Start of Material for this exercise

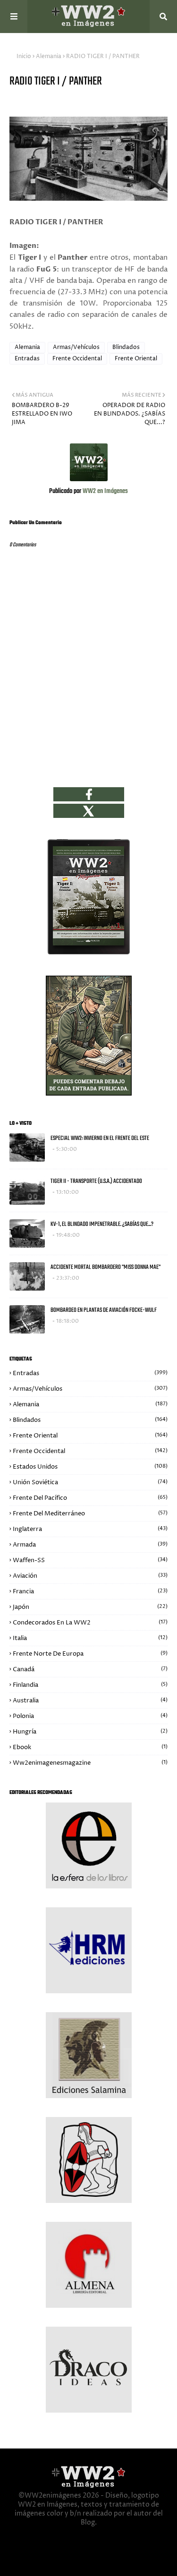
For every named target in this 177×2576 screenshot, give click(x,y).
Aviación (90, 1576)
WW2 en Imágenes (104, 491)
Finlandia (90, 1685)
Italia (90, 1638)
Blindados (126, 347)
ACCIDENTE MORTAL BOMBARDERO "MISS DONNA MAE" (105, 1267)
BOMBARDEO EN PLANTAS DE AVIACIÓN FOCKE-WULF (104, 1310)
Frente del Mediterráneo (90, 1513)
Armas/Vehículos (76, 347)
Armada (90, 1544)
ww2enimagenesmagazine (90, 1763)
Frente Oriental (136, 359)
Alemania (48, 56)
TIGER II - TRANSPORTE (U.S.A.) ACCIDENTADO (96, 1181)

End of Material for this exercise

▶ Exercise brief
Your answer should be one number, the count of lines in the entries holding the string "Frente".

▶ Exercise result
2